» **WHAT IS REQUIRED**
Exactly the lines from the line with "Click the Days to Fix field for Urgent" through the final line of the records below, both ends included, are to be set down. Do not include pictures.

-------------------------

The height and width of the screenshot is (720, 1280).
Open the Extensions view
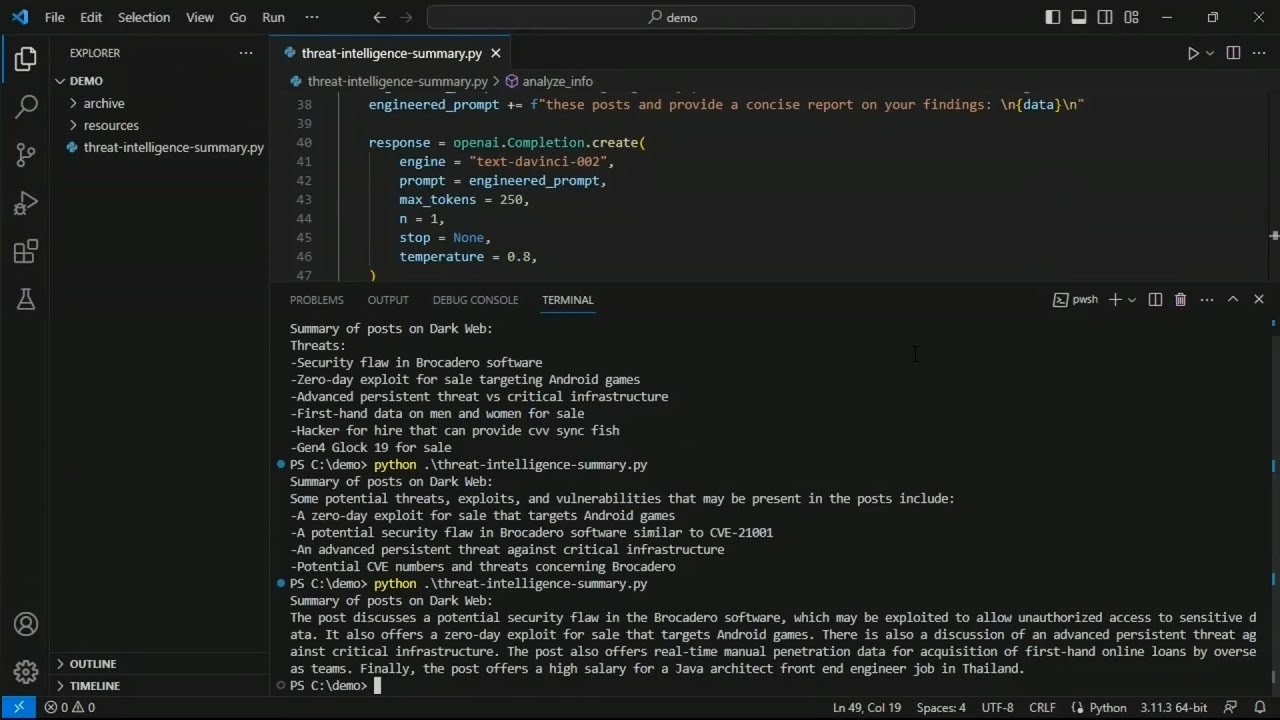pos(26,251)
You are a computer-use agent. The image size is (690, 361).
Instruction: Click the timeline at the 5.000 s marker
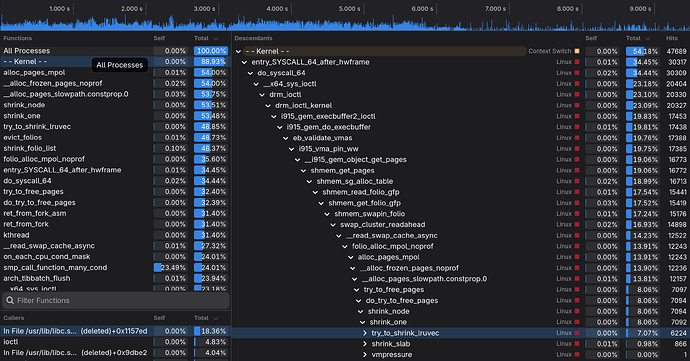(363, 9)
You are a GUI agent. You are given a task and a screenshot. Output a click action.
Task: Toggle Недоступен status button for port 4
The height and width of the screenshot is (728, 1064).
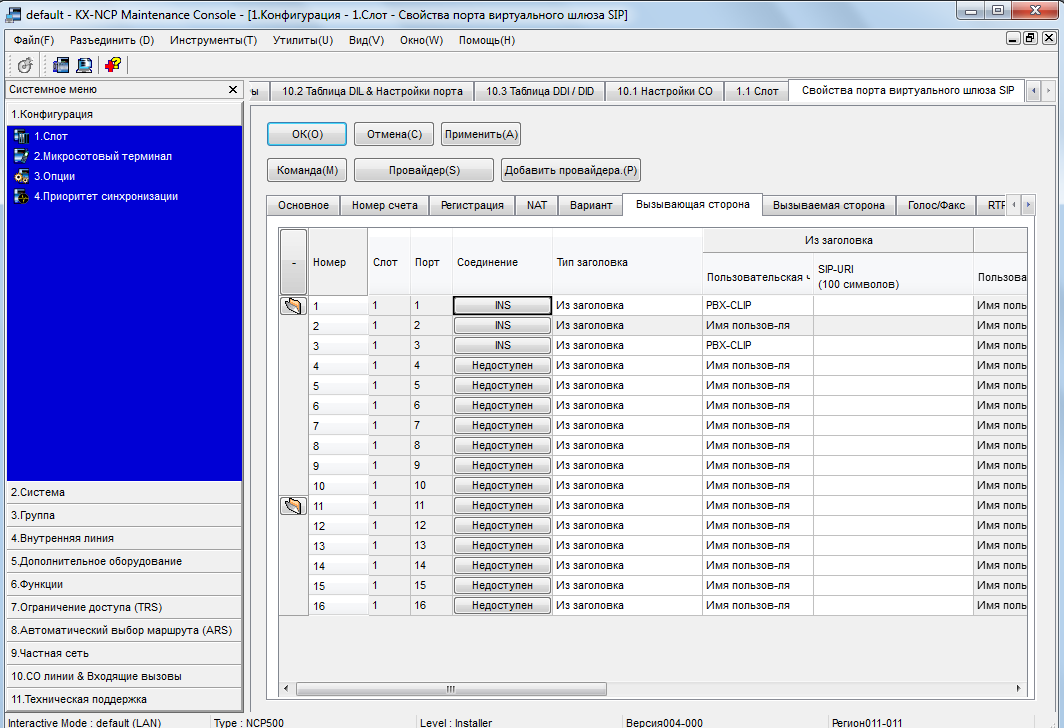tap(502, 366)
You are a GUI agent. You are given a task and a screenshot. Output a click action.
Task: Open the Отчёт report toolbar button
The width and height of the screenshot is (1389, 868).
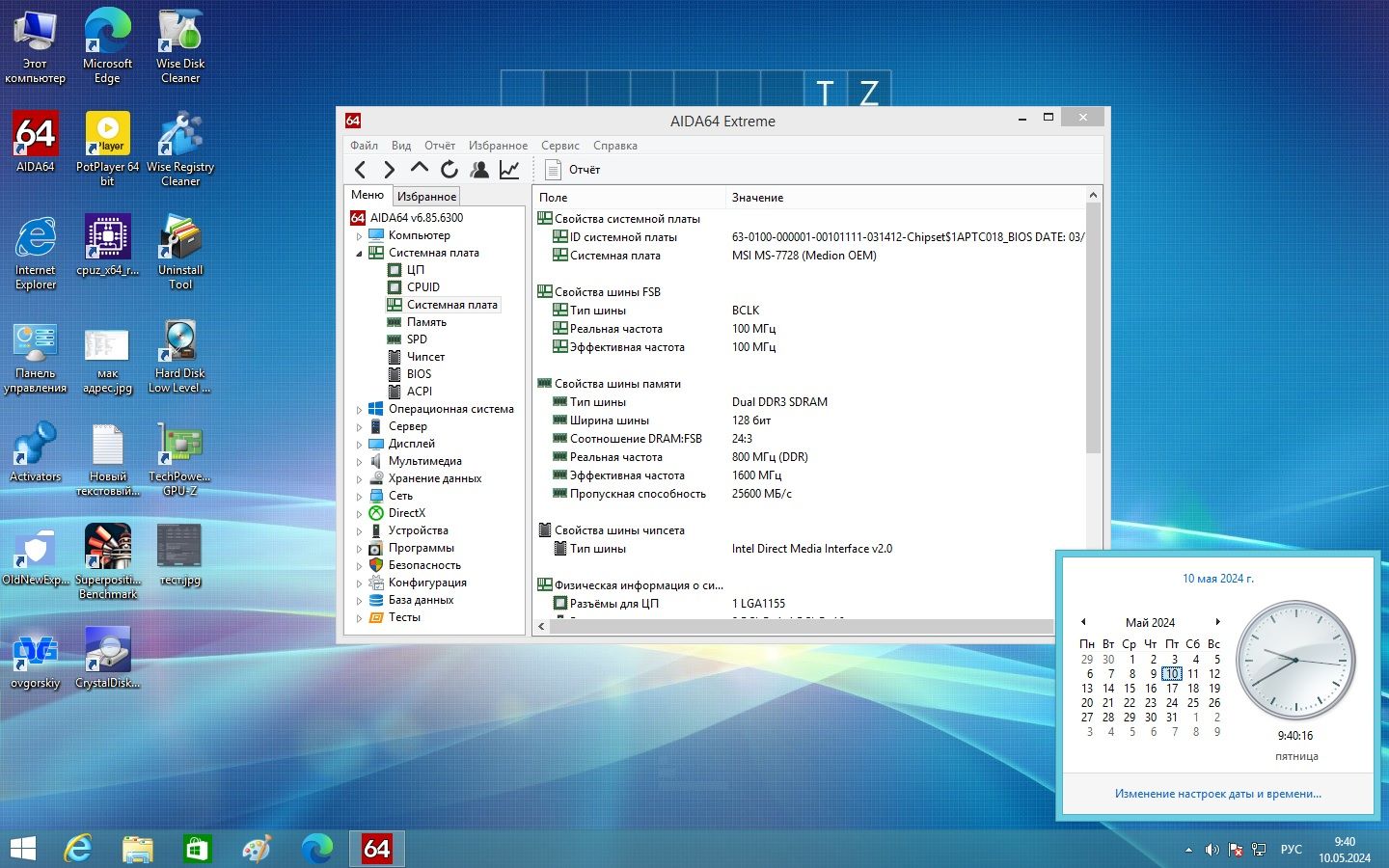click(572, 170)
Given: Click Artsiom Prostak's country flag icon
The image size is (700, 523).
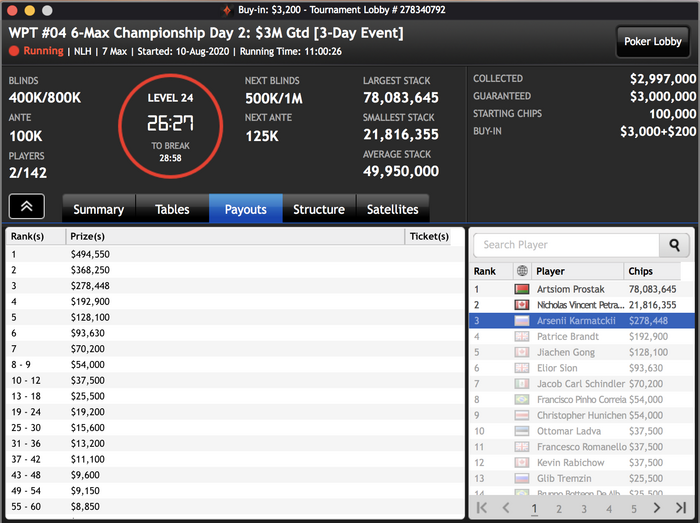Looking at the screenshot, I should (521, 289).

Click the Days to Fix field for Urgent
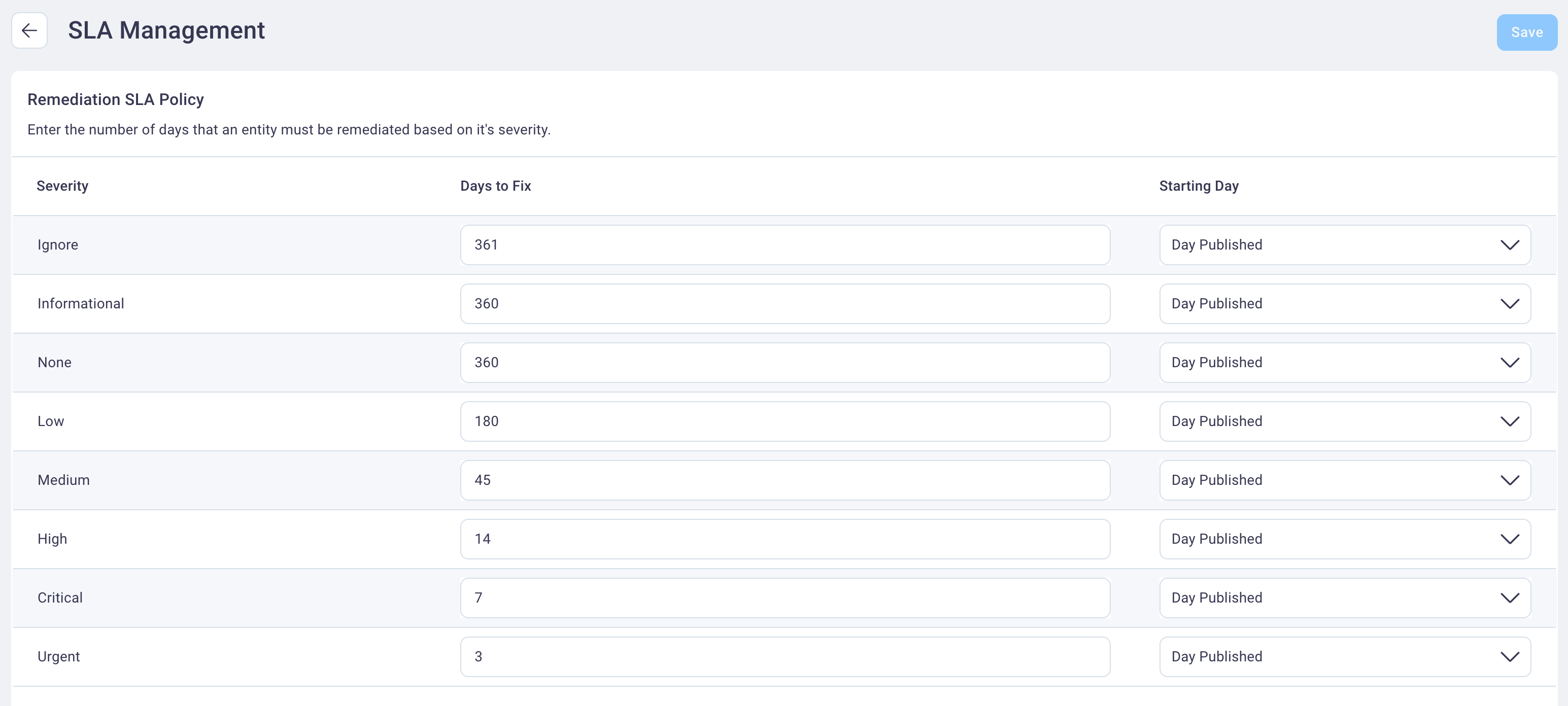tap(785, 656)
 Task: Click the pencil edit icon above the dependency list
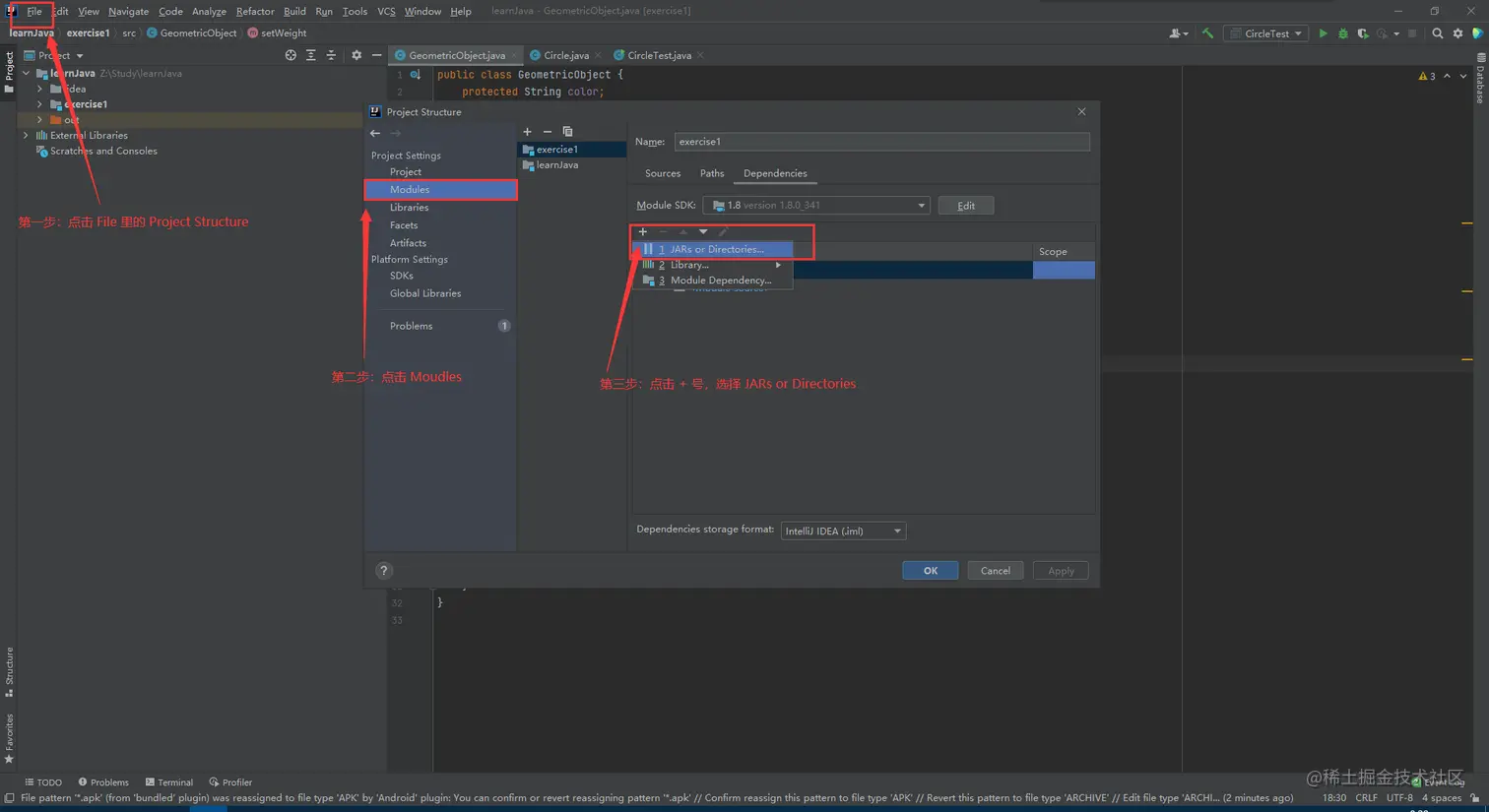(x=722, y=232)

-------------------------

» **REPLY**
Click the Days to Fix field for Urgent
tap(785, 656)
 Task: Click the pencil edit icon above the dependency list
(x=722, y=232)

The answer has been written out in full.